* REQUIRED ACTION:
Reproduce each record exactly, leaving out no line.

(Stored data entries)
[Start of Attachment]

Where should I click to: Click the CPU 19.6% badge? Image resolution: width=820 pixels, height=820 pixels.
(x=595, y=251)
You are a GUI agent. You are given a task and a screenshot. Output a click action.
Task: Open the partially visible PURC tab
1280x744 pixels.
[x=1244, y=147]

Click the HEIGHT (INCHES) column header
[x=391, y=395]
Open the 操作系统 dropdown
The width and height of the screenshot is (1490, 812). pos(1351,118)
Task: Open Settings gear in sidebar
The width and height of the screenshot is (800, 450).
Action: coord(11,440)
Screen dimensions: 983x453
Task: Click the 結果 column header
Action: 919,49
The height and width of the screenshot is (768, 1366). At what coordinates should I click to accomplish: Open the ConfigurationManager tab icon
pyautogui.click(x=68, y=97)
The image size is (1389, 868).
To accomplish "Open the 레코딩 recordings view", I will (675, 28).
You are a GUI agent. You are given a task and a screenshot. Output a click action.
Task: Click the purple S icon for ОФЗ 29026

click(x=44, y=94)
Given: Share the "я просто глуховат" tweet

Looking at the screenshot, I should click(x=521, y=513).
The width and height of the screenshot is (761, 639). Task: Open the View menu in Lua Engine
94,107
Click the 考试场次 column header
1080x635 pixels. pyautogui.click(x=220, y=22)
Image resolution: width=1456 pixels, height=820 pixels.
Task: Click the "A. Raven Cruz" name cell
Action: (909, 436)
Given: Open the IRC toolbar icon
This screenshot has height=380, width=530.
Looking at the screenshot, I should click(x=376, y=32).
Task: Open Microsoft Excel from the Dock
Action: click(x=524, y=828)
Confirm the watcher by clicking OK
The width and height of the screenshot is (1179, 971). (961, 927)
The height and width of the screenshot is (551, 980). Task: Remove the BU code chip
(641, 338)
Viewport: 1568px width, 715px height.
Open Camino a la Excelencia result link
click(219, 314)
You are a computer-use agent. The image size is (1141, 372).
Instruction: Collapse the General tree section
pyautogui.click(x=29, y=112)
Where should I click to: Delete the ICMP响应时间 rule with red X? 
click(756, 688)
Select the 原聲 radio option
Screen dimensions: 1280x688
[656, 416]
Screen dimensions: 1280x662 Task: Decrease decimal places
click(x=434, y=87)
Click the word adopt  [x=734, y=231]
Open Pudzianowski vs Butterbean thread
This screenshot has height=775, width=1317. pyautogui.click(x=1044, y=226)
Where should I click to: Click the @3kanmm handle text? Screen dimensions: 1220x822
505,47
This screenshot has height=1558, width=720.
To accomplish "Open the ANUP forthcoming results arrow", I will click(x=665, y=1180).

[End of Attachment]

* SOLVED EXERCISE:
Where should I click to: Click the CPU 19.6% badge? Image resolution: width=820 pixels, height=820 pixels.
(x=595, y=251)
You are a GUI agent. You are given a task and a screenshot. Output a click action.
Task: Open the partially visible PURC tab
1280x744 pixels.
[x=1244, y=147]

Click the HEIGHT (INCHES) column header
[x=391, y=395]
Open the 操作系统 dropdown
The width and height of the screenshot is (1490, 812). pos(1351,118)
Task: Open Settings gear in sidebar
The width and height of the screenshot is (800, 450).
Action: coord(11,440)
Screen dimensions: 983x453
Task: Click the 結果 column header
Action: 919,49
The height and width of the screenshot is (768, 1366). At what coordinates should I click to accomplish: Open the ConfigurationManager tab icon
pyautogui.click(x=68, y=97)
The image size is (1389, 868).
To accomplish "Open the 레코딩 recordings view", I will (675, 28).
You are a GUI agent. You are given a task and a screenshot. Output a click action.
Task: Click the purple S icon for ОФЗ 29026

click(x=44, y=94)
Given: Share the "я просто глуховат" tweet

Looking at the screenshot, I should click(x=521, y=513).
The width and height of the screenshot is (761, 639). Task: Open the View menu in Lua Engine
94,107
Click the 考试场次 column header
1080x635 pixels. pyautogui.click(x=220, y=22)
Image resolution: width=1456 pixels, height=820 pixels.
Task: Click the "A. Raven Cruz" name cell
Action: (909, 436)
Given: Open the IRC toolbar icon
This screenshot has height=380, width=530.
Looking at the screenshot, I should click(x=376, y=32).
Task: Open Microsoft Excel from the Dock
Action: click(x=524, y=828)
Confirm the watcher by clicking OK
The width and height of the screenshot is (1179, 971). (961, 927)
The height and width of the screenshot is (551, 980). Task: Remove the BU code chip
(641, 338)
Viewport: 1568px width, 715px height.
Open Camino a la Excelencia result link
click(219, 314)
You are a computer-use agent. The image size is (1141, 372).
Instruction: Collapse the General tree section
pyautogui.click(x=29, y=112)
Where should I click to: Delete the ICMP响应时间 rule with red X? 
click(756, 688)
Select the 原聲 radio option
Screen dimensions: 1280x688
[656, 416]
Screen dimensions: 1280x662 Task: Decrease decimal places
click(x=434, y=87)
Click the word adopt  [x=734, y=231]
Open Pudzianowski vs Butterbean thread
This screenshot has height=775, width=1317. pyautogui.click(x=1044, y=226)
Where should I click to: Click the @3kanmm handle text? Screen dimensions: 1220x822
505,47
This screenshot has height=1558, width=720.
To accomplish "Open the ANUP forthcoming results arrow", I will click(x=665, y=1180).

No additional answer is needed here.